Chasing Greatness by Adam Lazarus

Author:Adam Lazarus [Lazarus, Adam]
Language: eng
Format: epub
Tags: History, United States, Sports, Sports & Recreation, Pennsylvania
ISBN: 9780451229878
Publisher: NAL
Published: 2010-05-04T00:00:00+00:00


JUST AFTER TWO P.M. ON Saturday afternoon, Miller joined Bob Charles on Oakmont’s opening hole to begin the third round, just three shots off the lead.

In the press tent following the second-round 69 that had wowed his partner, Arnold Palmer, Miller had been asked to gauge his prospects of winning the Open, under the inevitably tremendous late-round pressure.

“If it’s somebody like Jim Colbert, I feel I’m as good [as] or better than he is, so there’ll be no problem. If it’s Jack Nicklaus, well ... it’s like a Volkswagen and a Corvette in a race. The VW doesn’t win unless the Corvette breaks down.”

From the first tee box, Miller could see Nicklaus strike an approach from the rain-soaked fairway that sailed far beyond the green—the first of several “nondescript shots” that led to a 74 and frustrated the usually unflappable defending U.S. Open champion.

Miller’s afternoon would be far more maddening—starting when he reached into his pants pockets, then into his golf bag, for the yardage book he had relied on heavily during the first two rounds.

“I got to the first tee and I went through the first zipper and second zipper and third zipper, and then I started panicking,” he remembered. “I got Linda. I said, ‘You’ve got to go, my yardage [book] must be back at the house! You’ve got to go back and get it!’ So she had to go back to the car and drive all the way there and back.

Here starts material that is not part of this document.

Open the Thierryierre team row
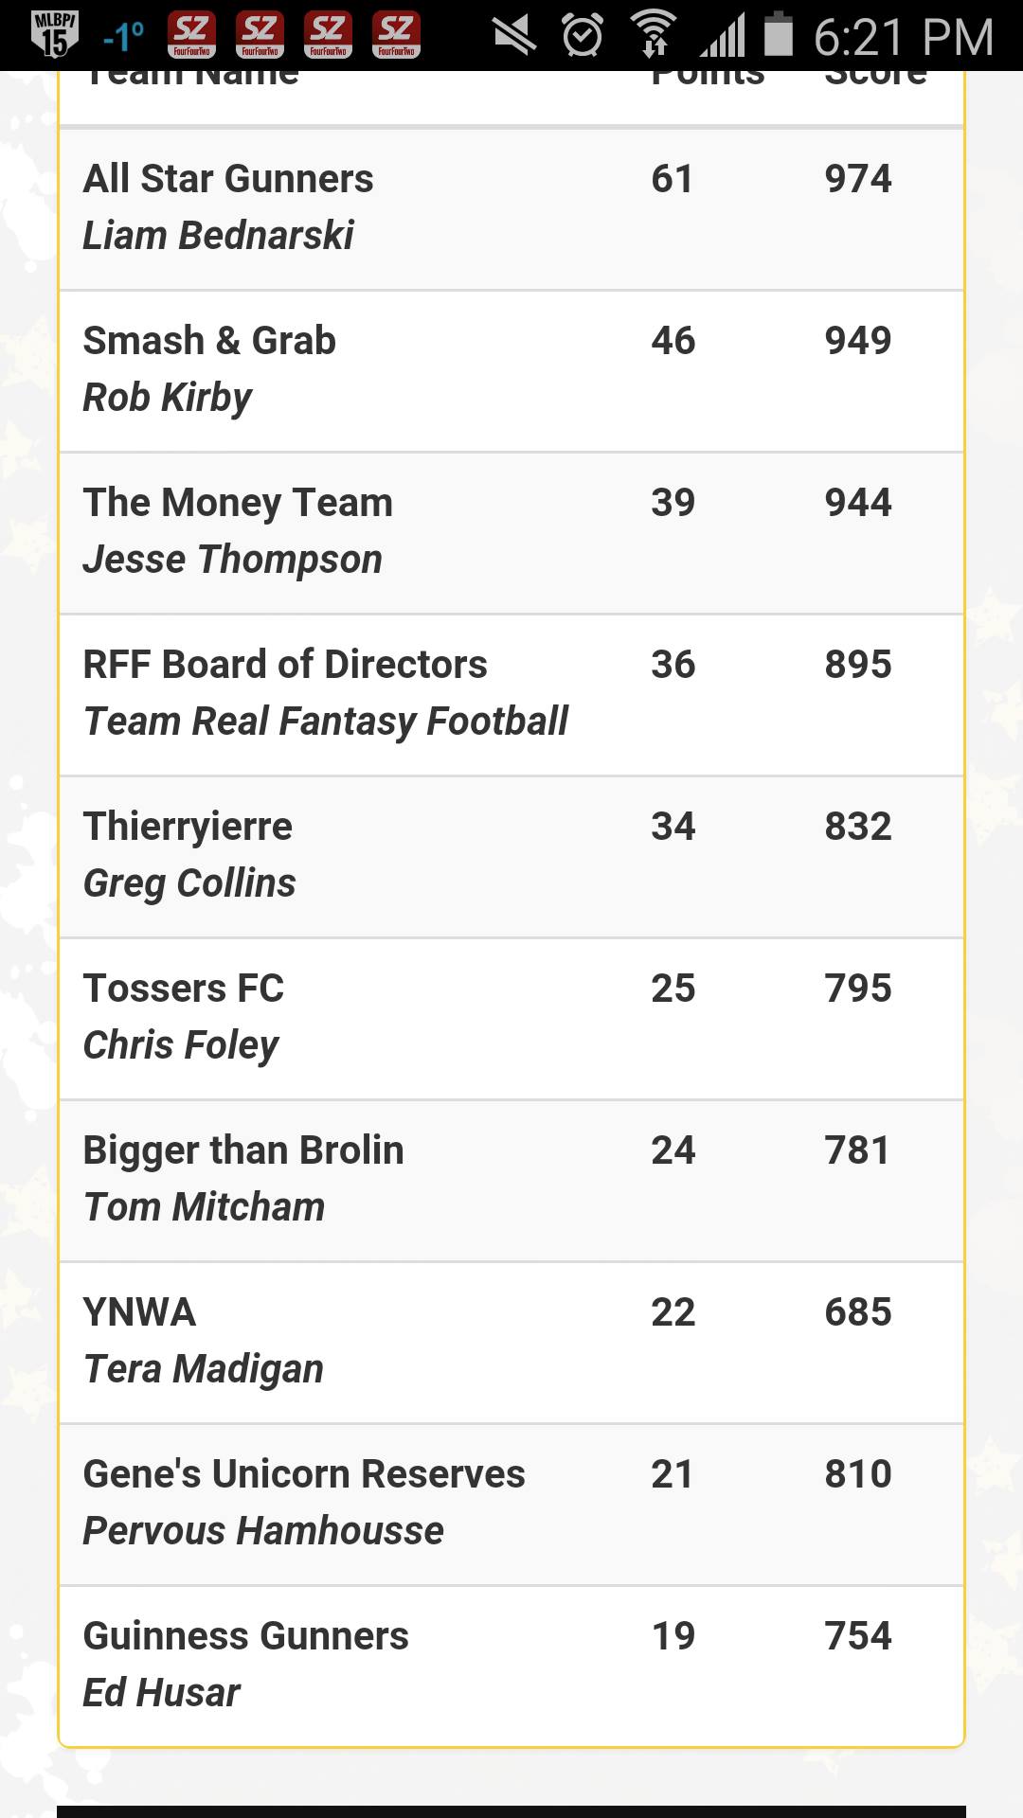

“Talk about stupidity!” he once said. “The biggest tournament in the world, and I don’t even double-check. I tried to play by guesswork Saturday, not knowing if I was a hundred and fifty yards or a hundred and sixty yards from the flag.”

Miller bogeyed the first hole. Then he bogeyed the second. After a pair of pars, he bogeyed the fifth and followed that with a disastrous double bogey on the sixth. He was five over par after six holes; his hopes of winning the U.S. Open seemed over.

Blindly making club selections, Miller launched his approach to the seventh green into a bunker, setting up another likely bogey. A blast from the fluffy sand ran twenty feet beyond the cup and nearly against the fringe; two putts would place him six over par after seven holes and seal his fate. But Miller stroked a perfect, par-saving putt and breathed a sigh of relief as the ball disappeared from sight; still drowning, but not officially dead.

As Linda fought traffic on her way back to Oakmont, Johnny hit a superb tee shot on the par-three eighth and sank his first birdie of the day. And on the par-five ninth, Miller—stilt without his precious yardage book—launched a high two-iron toward the front right “sucker” pin; it barely carried a bunker and settled seventeen feet from the hole. Exuberantly rolling in the eagle putt, Miller closed out the front side with a roller-coaster 38, two over par. The birdie-eagle momentum from numbers eight and nine helped ease Miller’s mind almost as much as Linda’s appearance on the tenth tee, yardage book in hand.